Sacó de su billetera y extrajo de ella un recorte de diario cuidadosamente doblado, que extendió ante Jean Marie. Continuó:
—Estas son sus propias palabras, creo, como Gregorio XVII, citadas por Mendelius en su artículo sobre usted. Debo presumir que la cita es auténtica. Esto es lo que dice:
"…Es evidente que en estos días de calamidad universal las estructuras tradicionales de la sociedad no serán capaces de sobrevivir. Se desatará una lucha a muerte en torno de las necesidades más elementales de la vida como comida, agua, combustible y abrigo. La autoridad será usurpada por los más fuertes y los más crueles. Las grandes sociedades urbanas se fragmentarán en grupos tribales, cada uno hostil al otro. Las áreas rurales serán objeto de pillaje. Y las personas serán consideradas como bestias de presa, así como los animales que hoy llevamos al matadero para que nos alimenten. La razón se oscurecerá de tal modo que el hombre buscará fortaleza y consuelo en las más primitivas y violentas formas de la magia. Aun para aquellos que más fuertemente fundan su vida en la Promesa del Señor, será muy difícil mantener su fe y continuar dando hasta el fin, el indispensable testimonio… ¿Cómo deberán, entonces, comportarse los cristianos, en estos tiempos de prueba y terror?
"…Desde el momento en que ya no será posible para ellos mantenerse unidos en grandes grupos, deberán dividirse en pequeñas comunidades, cada una de las cuales deberá ser capaz de sostenerse a sí misma por el ejercicio de la fe común y de una verdadera y mutua caridad…"
—Ahora veamos lo que usted nos enseña aquí. Desórdenes y caos a escala mundial en todos los niveles de las relaciones sociales. Y contra eso, ¿qué alternativa? ¿Cuál es su receta? Pequeñas comunidades de elegidos llevando a cabo experimentos seminales en el ejercicio de la caridad y de otras virtudes cristianas. ¿He resumido bien?
—Tal como usted lo presenta, sí.
—Cualquiera que sea el gobierno o el tipo de jefatura que exista aún en ese momento, deberá tener en cuenta en primer término a los bárbaros. Y ¿de que otra manera podrá llevar a cabo la tarea sino a través de las medidas violentas que hemos contemplado? Después de todo sus elegidos —y no hablemos de los elegidos de otros cultos— cuidarán de sí mismos, o Dios Todopoderoso cuidará de ellos… Miremos las cosas de frente, amigo mío y comprenda que la razón por la que su propia gente se desembarazó de usted, es porque sabe que es imposible argumentar contra el principio que usted sustenta. Es un hermoso principio: el pueblo de Dios cultivando su jardín de gracias, tal como los monjes y las religiosas lo hicieron en la edad oscura de Europa.

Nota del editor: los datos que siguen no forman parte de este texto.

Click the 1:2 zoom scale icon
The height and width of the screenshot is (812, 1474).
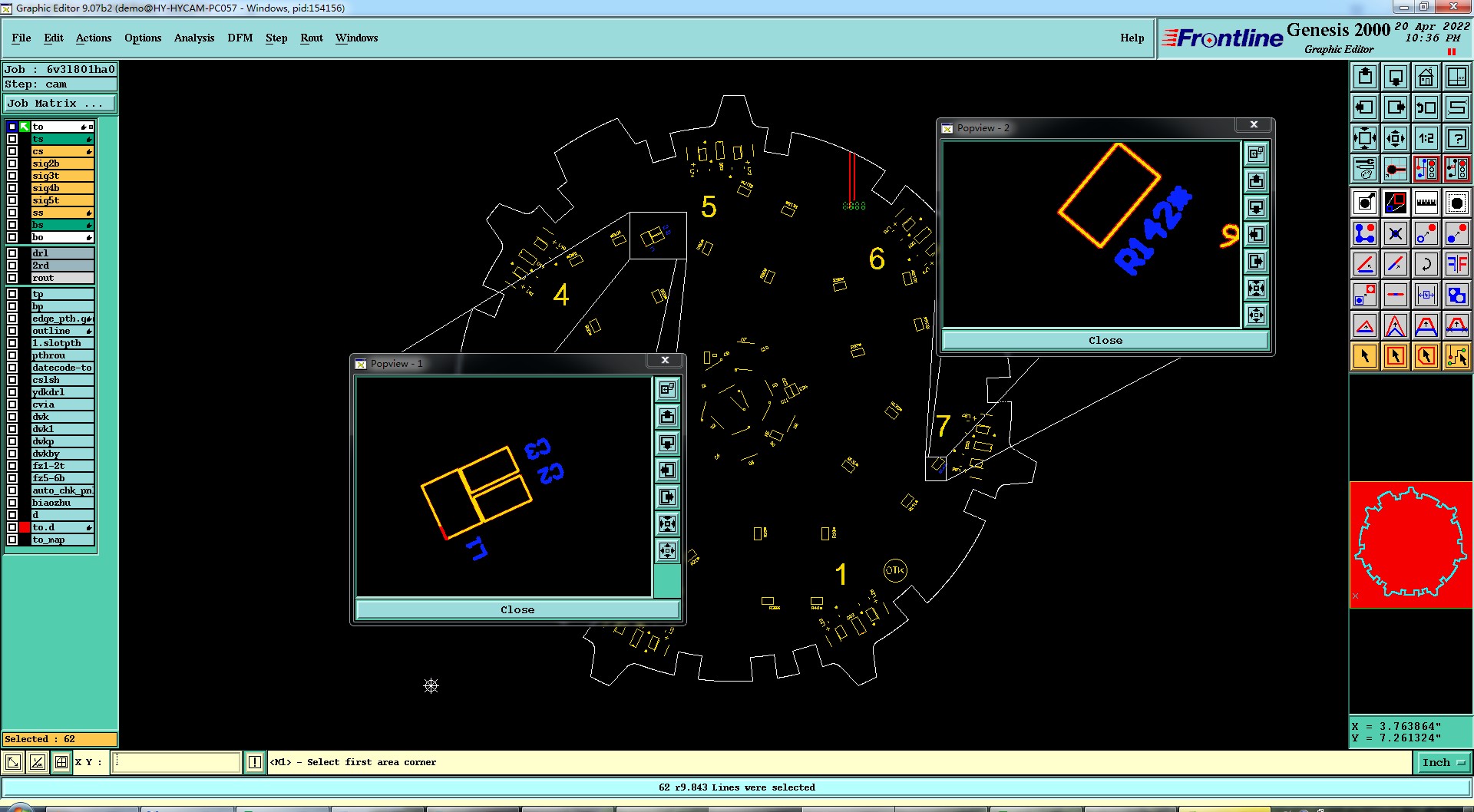1426,138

Pero en el fondo sus obispos son hombres fríamente pragmáticos. Saben que si de verdad usted quiere que prevalezcan la ley y el orden, debe comenzar por demostrar cuan terrible puede ser el caos. Si desea que reine la moralidad, entonces deberá primero permitir que Satán se desate por las calles, amplio y poderoso como la vida, de tal forma que le sea posible dispararle y matarlo allí mismo enfrente de un aterrorizado populacho… Y en todos los países del mundo, esta misma historia se repite; porque ninguna nación puede ir a la guerra si su pueblo no está conforme con ella. Por lo demás, esta mentalidad de ciudadela sitiada ha sido adoptada incluso por su propia Iglesia: nada de debates, regresemos a una moralidad de cocina y dejemos que todos vayan a Misa el domingo de manera de poder ofrecer un testimonio público en contra de los infieles… lo último que la Iglesia desea es un profeta errante anunciando desastres entre las tumbas…

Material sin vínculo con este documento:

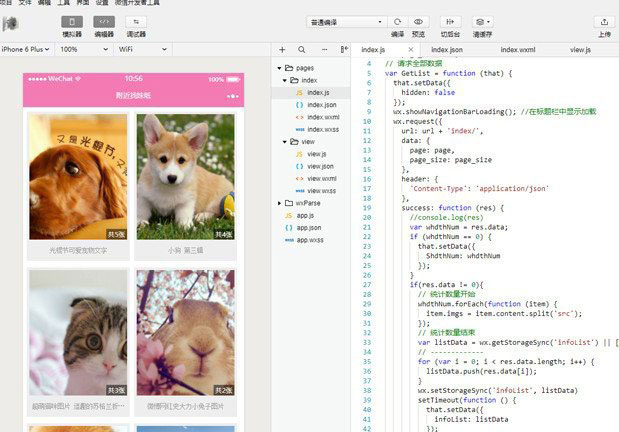619x432 pixels.
Task: Open the 普通编译 compile mode dropdown
Action: pos(345,21)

—¿Aun si sabe que el desastre viene?
—Justamente porque sabe que viene. Precisamente porque sabe que viene. No es capaz —así como tampoco somos capaces nosotros— de enfrentar lo inenarrable antes que suceda. Y ésa es la única razón de la existencia de los Amigos del Silencio y de sus equivalentes en el gobierno secular. —Repentinamente se echó a reír—. Amigo mío, no se impresione tanto. ¿Qué esperaba de Pierre Duhamel? ¿Un tranquilizante y una cucharada de jarabe adormecedor? Los católicos romanos no son los únicos que poseen bienes y tiene fieles aquí en la república, han dado al gobierno garantías de lealtad en caso de emergencia nacional… Y el motivo por el cual se están aferrando ahora a los viejos modelos de la experiencia y de la cultura es porque saben que carecen de tiempo para forjar nuevos moldes o acostumbrar a su gente a vivir con ellos.